PHOTO. Suncor's Fort Hills is seen as the best oilsands mining asset in the region because of the Paraffinic Froth Treatment (PFT) process it uses to remove heavy hydrocarbon molecules in the extraction process which is much less carbon intensive because it doesn’t require upgrading before further refining and marketing and uses less diluent. Melanie Walsh. REPORTER.

Suncor Energy Inc. is reporting a net loss of $2.3 billion for the fourth quarter of 2019 due mainly to asset impairment charges of $3.3 billion.

The Calgary company says about $2.8 billion of the charges are related to lower forecast oil prices for production from its Fort Hills oilsands mine in northern Alberta.

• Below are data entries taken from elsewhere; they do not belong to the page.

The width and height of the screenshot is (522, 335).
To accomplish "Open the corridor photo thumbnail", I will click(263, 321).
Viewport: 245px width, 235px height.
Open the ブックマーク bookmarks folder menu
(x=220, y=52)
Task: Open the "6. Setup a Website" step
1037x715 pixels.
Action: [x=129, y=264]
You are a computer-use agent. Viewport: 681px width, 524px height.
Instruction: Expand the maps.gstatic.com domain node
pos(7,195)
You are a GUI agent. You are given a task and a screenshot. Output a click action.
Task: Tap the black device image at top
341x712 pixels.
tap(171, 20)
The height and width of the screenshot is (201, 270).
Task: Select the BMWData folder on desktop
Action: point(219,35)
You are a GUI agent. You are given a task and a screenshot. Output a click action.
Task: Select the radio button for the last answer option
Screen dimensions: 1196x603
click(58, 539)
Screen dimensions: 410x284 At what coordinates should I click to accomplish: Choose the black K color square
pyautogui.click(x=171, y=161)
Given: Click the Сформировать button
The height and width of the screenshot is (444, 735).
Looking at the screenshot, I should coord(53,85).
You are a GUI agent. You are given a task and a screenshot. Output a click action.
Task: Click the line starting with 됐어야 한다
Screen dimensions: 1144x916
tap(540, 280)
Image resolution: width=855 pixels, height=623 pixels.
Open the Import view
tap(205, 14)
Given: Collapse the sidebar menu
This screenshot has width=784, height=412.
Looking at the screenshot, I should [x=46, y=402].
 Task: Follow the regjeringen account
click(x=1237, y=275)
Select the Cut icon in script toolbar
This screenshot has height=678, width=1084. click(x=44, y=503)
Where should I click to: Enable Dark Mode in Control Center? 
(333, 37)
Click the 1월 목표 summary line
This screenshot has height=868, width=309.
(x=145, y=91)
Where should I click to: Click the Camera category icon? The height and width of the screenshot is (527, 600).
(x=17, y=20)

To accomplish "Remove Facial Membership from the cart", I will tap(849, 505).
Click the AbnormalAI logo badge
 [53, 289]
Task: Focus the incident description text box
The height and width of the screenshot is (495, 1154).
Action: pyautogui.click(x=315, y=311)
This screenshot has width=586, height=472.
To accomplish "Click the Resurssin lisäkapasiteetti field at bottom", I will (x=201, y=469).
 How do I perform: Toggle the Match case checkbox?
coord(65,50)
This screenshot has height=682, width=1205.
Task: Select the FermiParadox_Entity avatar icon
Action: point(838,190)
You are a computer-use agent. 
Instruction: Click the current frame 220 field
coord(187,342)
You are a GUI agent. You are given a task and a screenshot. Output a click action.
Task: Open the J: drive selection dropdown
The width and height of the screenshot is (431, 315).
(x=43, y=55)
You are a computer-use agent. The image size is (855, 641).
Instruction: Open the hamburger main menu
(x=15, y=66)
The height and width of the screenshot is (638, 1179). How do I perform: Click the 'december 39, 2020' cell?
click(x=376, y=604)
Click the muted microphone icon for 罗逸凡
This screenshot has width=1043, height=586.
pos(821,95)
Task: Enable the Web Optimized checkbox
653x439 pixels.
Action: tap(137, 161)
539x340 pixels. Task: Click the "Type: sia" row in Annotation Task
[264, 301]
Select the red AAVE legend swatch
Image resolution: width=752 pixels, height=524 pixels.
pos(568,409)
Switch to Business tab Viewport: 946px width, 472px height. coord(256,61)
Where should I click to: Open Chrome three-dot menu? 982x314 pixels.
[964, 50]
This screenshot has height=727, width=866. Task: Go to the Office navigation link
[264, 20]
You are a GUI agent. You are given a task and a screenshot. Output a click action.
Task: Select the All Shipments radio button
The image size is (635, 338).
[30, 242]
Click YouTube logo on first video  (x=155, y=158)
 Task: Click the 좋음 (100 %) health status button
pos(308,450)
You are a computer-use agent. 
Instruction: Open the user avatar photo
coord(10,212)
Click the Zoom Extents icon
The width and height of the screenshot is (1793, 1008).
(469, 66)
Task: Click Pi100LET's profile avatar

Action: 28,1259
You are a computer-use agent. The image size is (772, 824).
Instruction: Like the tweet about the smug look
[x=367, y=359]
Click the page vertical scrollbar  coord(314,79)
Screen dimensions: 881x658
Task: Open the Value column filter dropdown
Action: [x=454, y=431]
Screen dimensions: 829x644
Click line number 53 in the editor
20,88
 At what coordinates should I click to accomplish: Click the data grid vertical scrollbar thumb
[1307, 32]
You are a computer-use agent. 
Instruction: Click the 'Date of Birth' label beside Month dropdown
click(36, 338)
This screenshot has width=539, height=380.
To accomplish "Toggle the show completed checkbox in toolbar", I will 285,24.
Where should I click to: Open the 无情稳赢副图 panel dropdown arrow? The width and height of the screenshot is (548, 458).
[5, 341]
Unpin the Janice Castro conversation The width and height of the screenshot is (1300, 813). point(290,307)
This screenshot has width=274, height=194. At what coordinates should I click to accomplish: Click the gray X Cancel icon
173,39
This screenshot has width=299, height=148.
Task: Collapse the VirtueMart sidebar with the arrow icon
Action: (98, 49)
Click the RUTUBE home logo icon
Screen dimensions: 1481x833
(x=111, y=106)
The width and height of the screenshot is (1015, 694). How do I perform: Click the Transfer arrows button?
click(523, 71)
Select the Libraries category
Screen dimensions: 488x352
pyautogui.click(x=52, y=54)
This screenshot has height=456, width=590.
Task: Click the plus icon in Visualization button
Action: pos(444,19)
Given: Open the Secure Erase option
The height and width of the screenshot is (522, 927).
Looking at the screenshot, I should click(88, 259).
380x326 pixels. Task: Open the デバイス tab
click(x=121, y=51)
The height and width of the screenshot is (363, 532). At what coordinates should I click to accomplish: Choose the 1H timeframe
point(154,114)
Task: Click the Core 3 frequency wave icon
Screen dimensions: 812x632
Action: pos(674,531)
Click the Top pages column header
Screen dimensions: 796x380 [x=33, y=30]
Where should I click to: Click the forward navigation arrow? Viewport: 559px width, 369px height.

About $393 million accounts for higher capital cost estimates for the West White Rose Project off Newfoundland and Labrador, expected to begin producing oil in 2022.

Analysts had expected net income of $1.1 billion or 65 cents per share in the last three months of 2019, up from $580 million or 36 cents in the same quarter of 2018, according to financial markets data firm Refinitiv.

Suncor reported comparable operating earnings rose to $782 million or 51 cents per share in the quarter ended Dec. 31 due to improved western Canadian crude oil prices.

Total upstream production was 778,000 barrels of oil equivalent per day during the fourth quarter of 2019, compared to 831,000 boe/d in the prior year quarter.

The decrease was mainly due to lower oilsands production of 418,000 barrels per day, compared with 433,000 in the year-earlier period, as a result of planned maintenance and provincial production curtailments in Alberta.

The company says it will increase its quarterly dividend by 11 per cent to 46.5 cents per share in March.